Chinese e-grocery startup Bunny Maicai has raised “tens of millions of dollars” in Series A investment, with the VC arm of real estate giant Country Garden joining the round alongside Joy Capital and ZWC Partners according to local media reports.

Also known as Xiaotumaicai — the transliteration of its Chinese name — the platform allows users to form online groups with others in their local area to buy food in bulk from farmers and SME vendors. This leads to price and cost efficiencies for both consumers and suppliers.

Via Bunny Maicai’s mobile app, users can order fresh items including fruits, vegetables, meat, and seafood, as well as flour, noodles, oil, drinks, and snacks, and have them delivered to their homes within 30 minutes.

In response to increasing saturation and competition in the grocery delivery segment, Bunny Maicai has also begun to operate its own chain of small, community-focused physical stores, which local shoppers can visit to pick up groceries in person.

Co-founder and CEO Hua Sheng said the company will use the new funding to increase its number of outlets and enhance its supply chain systems, with the aim of opening 100 stores and signing up 10 million customers in the coming months.

While its team is based in Beijing, the startup currently only offers its service in Wuxi, and intends to expand to similarly sized second- and third-tier Chinese cities.

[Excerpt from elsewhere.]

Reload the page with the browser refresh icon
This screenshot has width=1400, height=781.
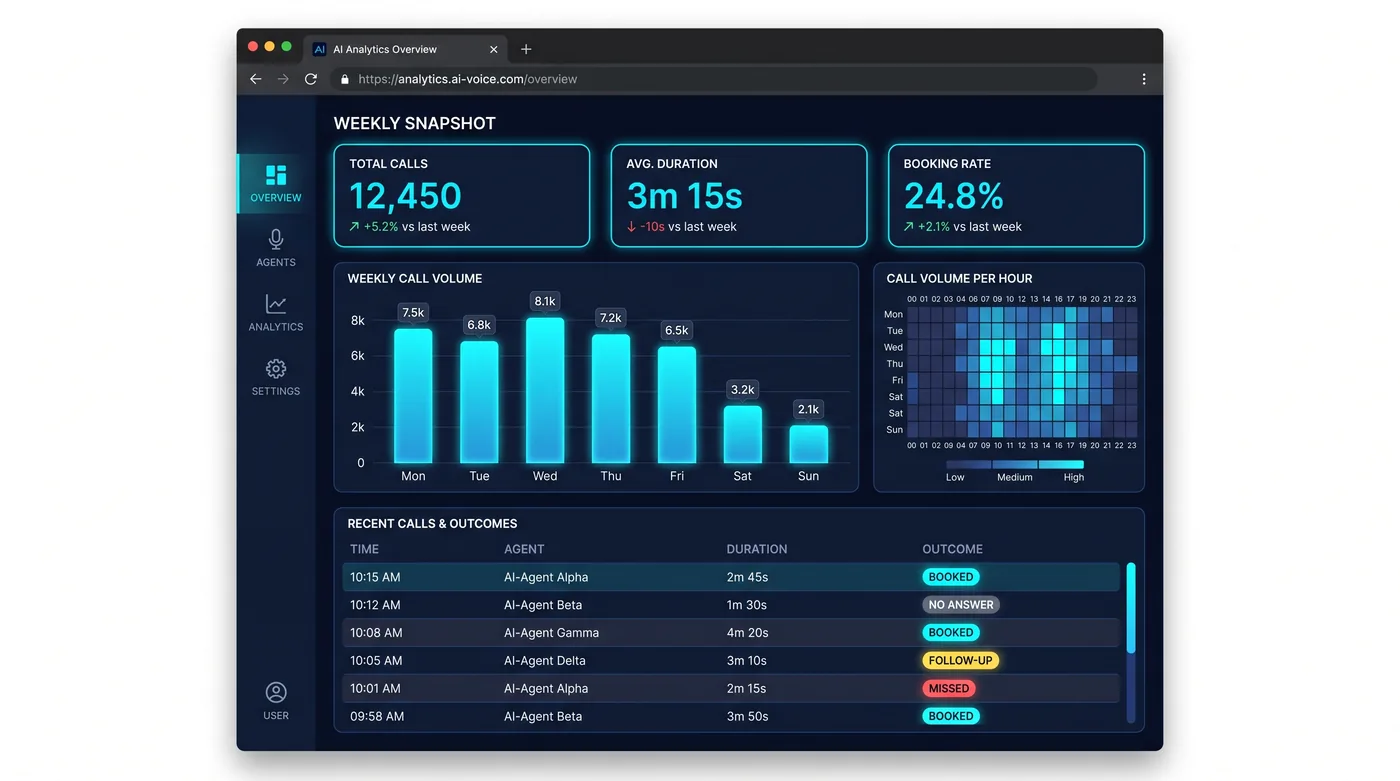click(x=311, y=79)
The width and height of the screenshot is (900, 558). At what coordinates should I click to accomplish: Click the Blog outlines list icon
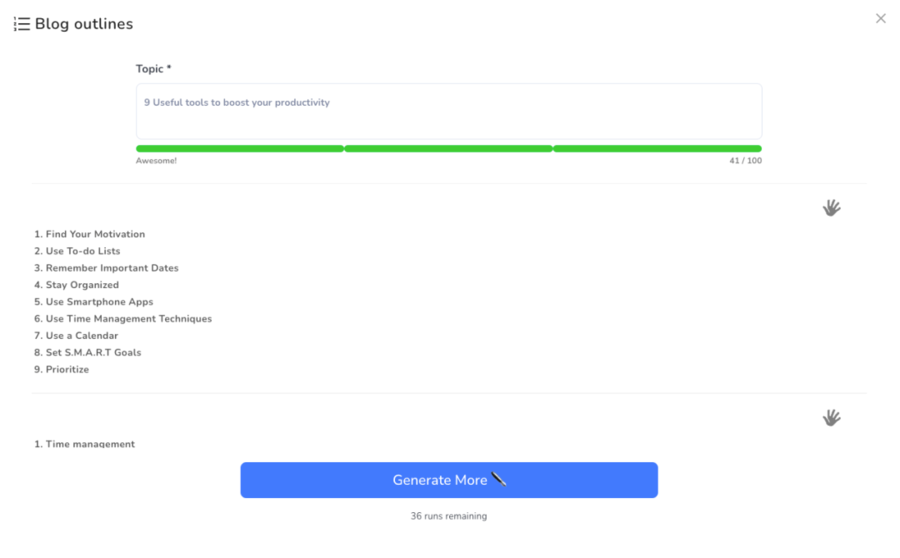21,24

Hua and co-founder Huang Yan previously worked at on-demand giant Meituan Dianping, where they helped to build its fresh food delivery businesses.

Meituan is just one of the many players in China’s fresh food e-commerce space that Bunny Maicai will have to contend with. The company began piloting a grocery group-buying business, Meituan Youxian, in the northeastern city of Jinan in July. Last week, it announced the expansion of the service to 1,000 cities across 20 provinces over the next three months. The plan will include the construction of warehousing and logistics facilities, as well as brick-and-mortar stores.

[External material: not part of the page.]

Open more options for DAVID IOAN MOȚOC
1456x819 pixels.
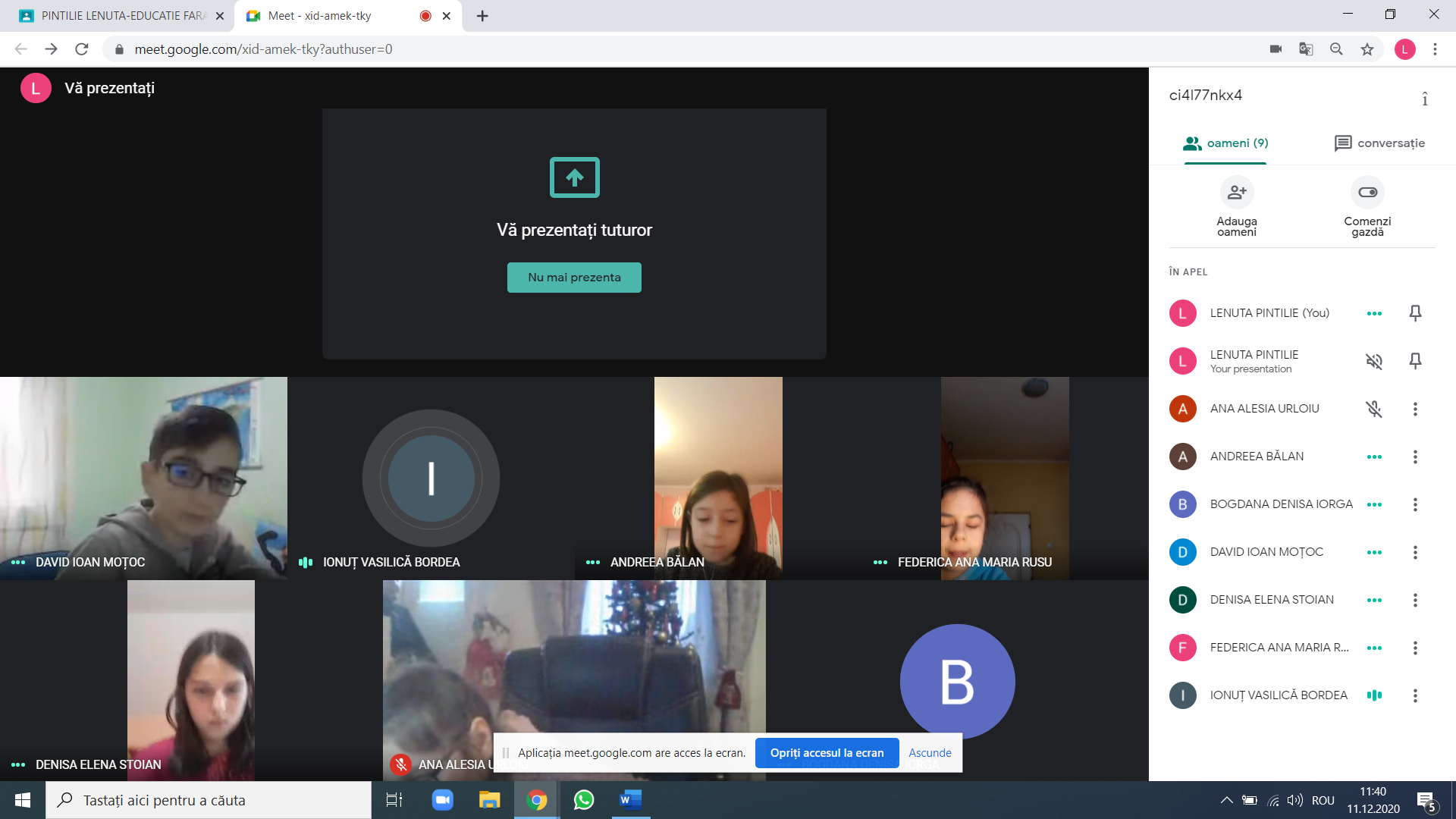pos(1415,552)
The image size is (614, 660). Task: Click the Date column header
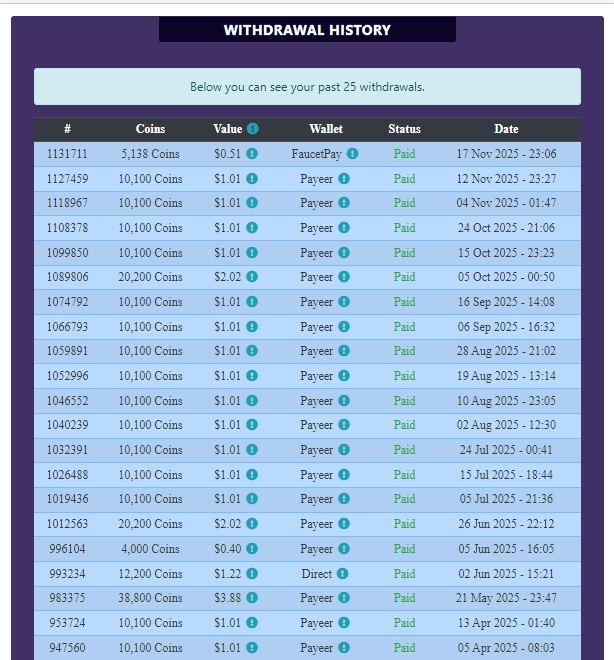point(506,129)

A separate service, Meituan Maicai, was launched by the company in January 2019. This provides one-hour express delivery of vegetables and other fresh groceries in select Chinese cities.

Other larger competitors include Alibaba‘s robotized supermarket chain Freshippo and e-grocer Dada JD Daojia, which filed for an IPO in the US in May.

Among the other Chinese startups rivaling Bunny Maicai are Tencent– and Goldman Sachs-backed online grocer MissFresh — which raised a whopping $495 million funding in July — and group-buying platform Nice Tuan, which has secured almost $250 million in the past year across three funding rounds. Another competitor, Dingdong Maicai, banked a reported $300 million funding in an April round led by US private equity giant General Atlantic for its model built around micro-fulfillment ‘front warehouses.’

According to AgFunder’s 2019 China AgriFood Startup Investing Report, group-buying startups that raised big funds last year include Tongcheng Life, which got $100 million in an August Series B round led by Legend Capital (it followed this with a further $200 million in June this year, co-led by livestreaming platform Joyy.)

Another is Familyone — also known as Lilinyi — which netted $30 million from Sequoia Capital and retail giant Suning, aming other investors; while Chujia Xinxuan scored $14 million in Series A funding from GF Xinde Investment Management.